-- Begin INFORMATION SHOWN --

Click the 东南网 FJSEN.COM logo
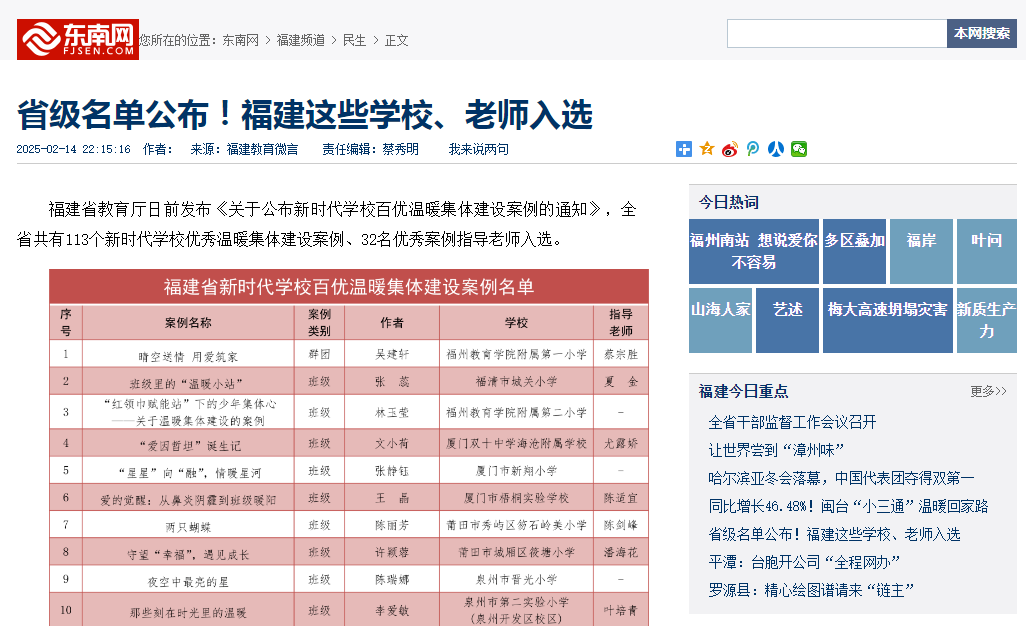1026x626 pixels. tap(77, 38)
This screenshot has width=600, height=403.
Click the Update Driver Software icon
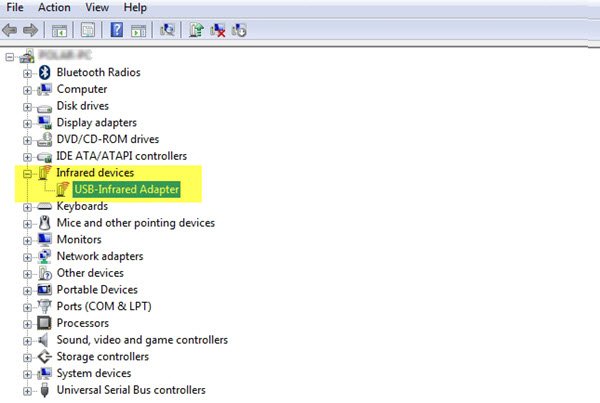[x=196, y=30]
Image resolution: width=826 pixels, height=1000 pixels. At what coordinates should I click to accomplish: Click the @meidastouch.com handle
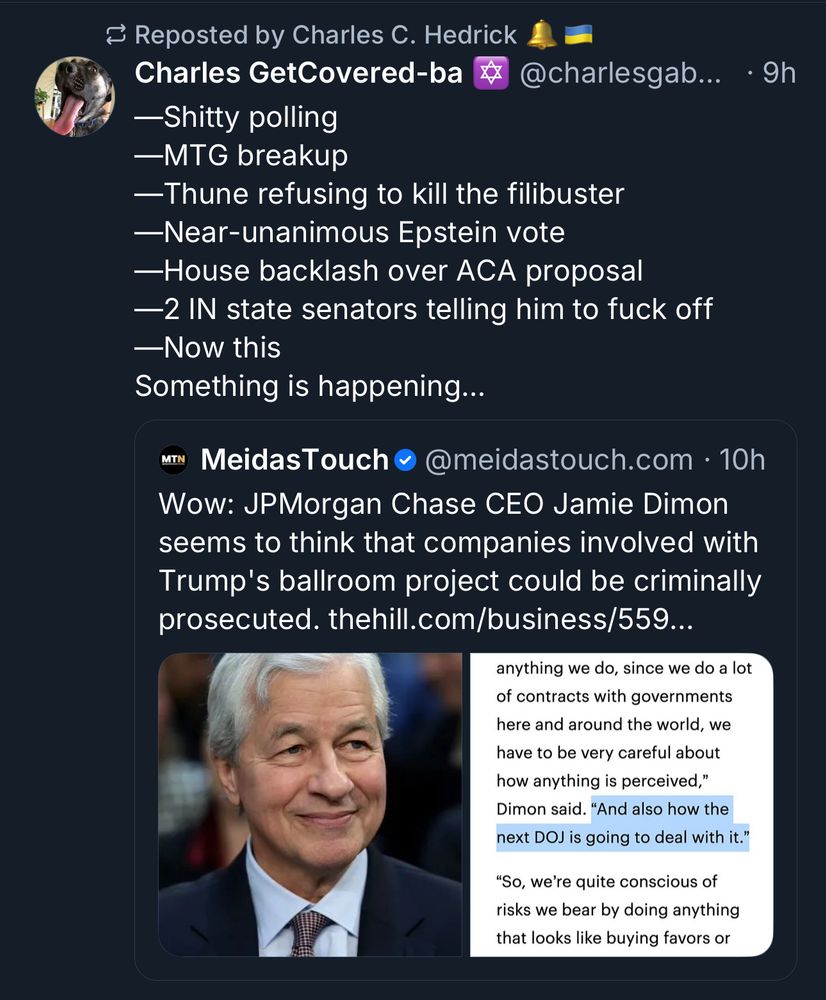point(559,460)
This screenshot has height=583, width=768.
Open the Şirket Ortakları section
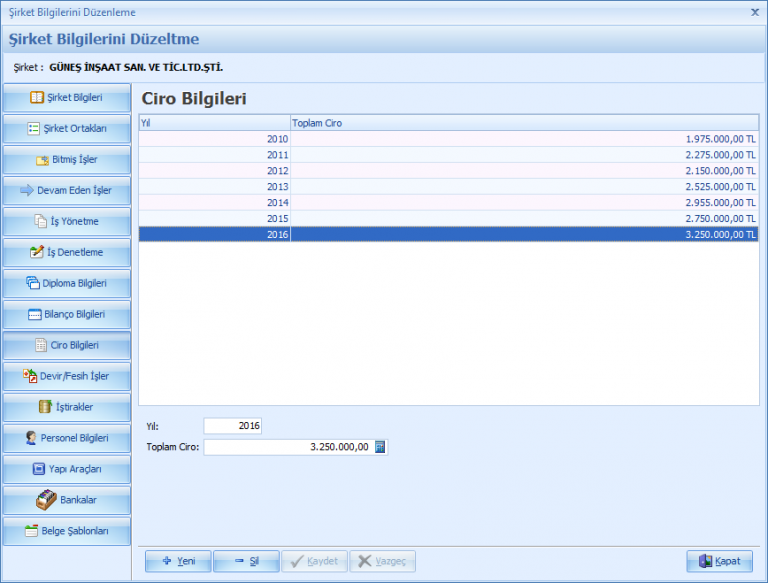(x=66, y=129)
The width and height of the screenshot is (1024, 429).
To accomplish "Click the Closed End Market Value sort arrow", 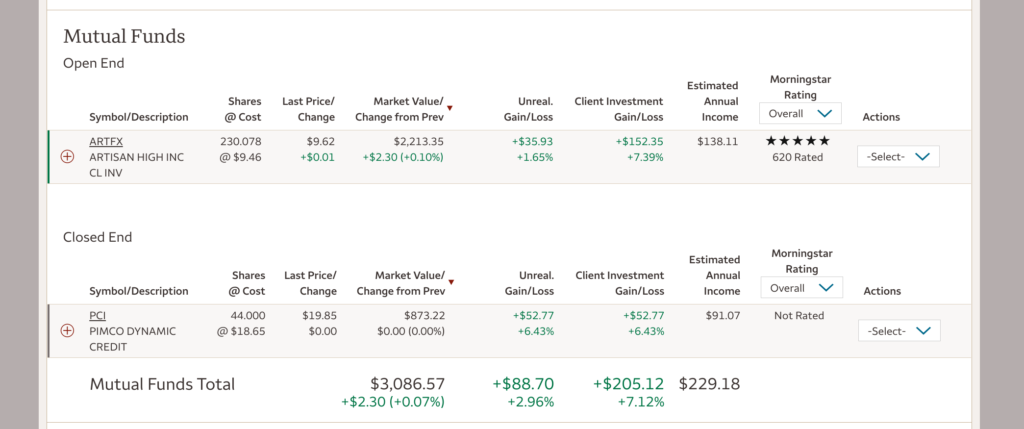I will click(x=450, y=282).
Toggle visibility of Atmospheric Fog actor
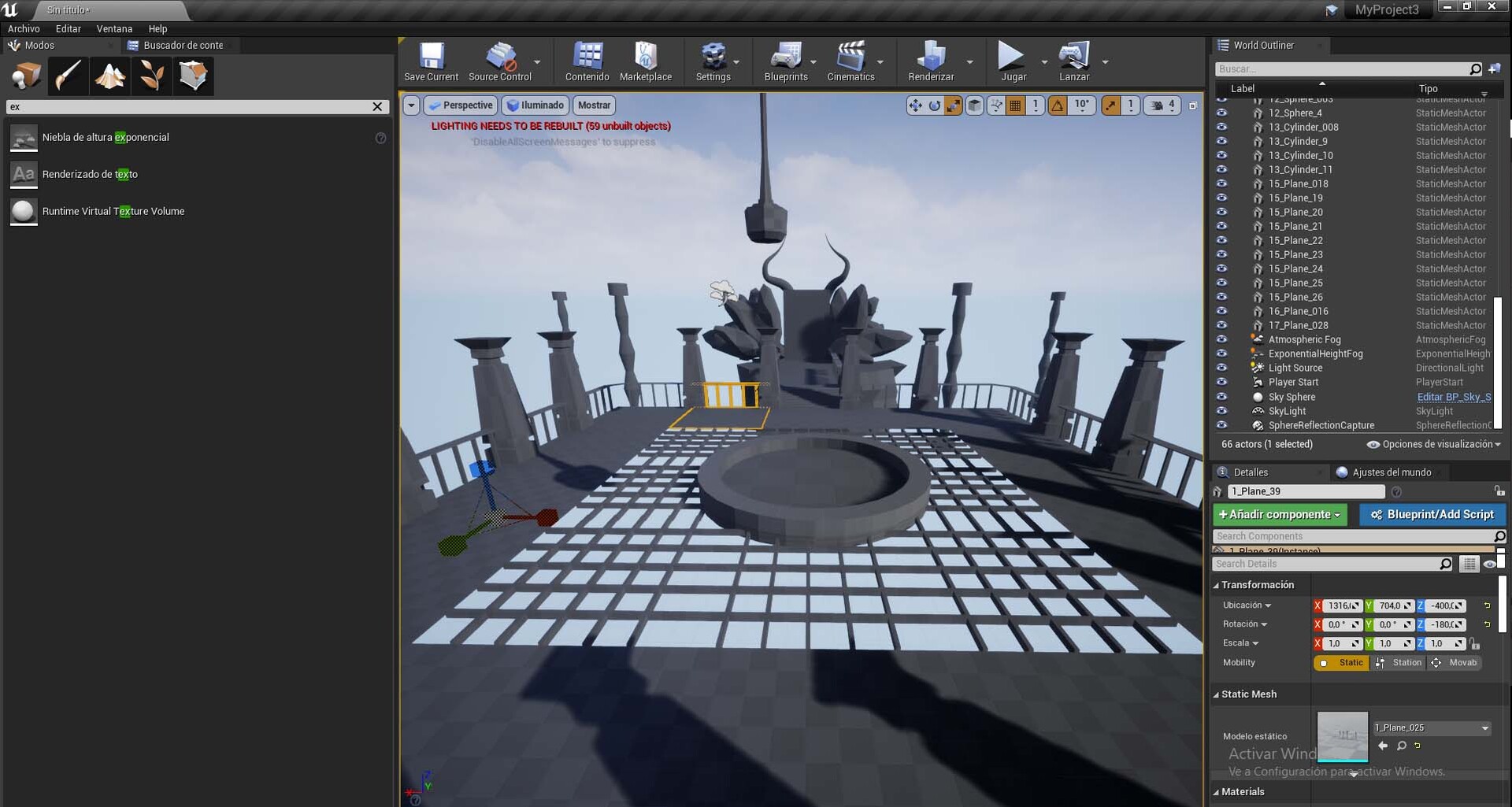The image size is (1512, 807). [x=1223, y=339]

-- End INFORMATION SHOWN --

■ **EXERCISE DESCRIPTION**: Rewrite the stretch of the records from the line containing "Image resolution: width=826" through the line containing "(x=66, y=129)" as a Markdown table with the columns Row and Line text, skipping blank lines and leaving the pictures out.

■ **FULL OUTPUT**:
| Row | Line text |
|---|---|
| 1 | Image resolution: width=826 pixels, height=1000 pixels. At what coordinates should I click to accomplish: Click the @meidastouch.com handle |
| 2 | point(559,460) |
| 3 | This screenshot has height=583, width=768. |
| 4 | Open the Şirket Ortakları section |
| 5 | (x=66, y=129) |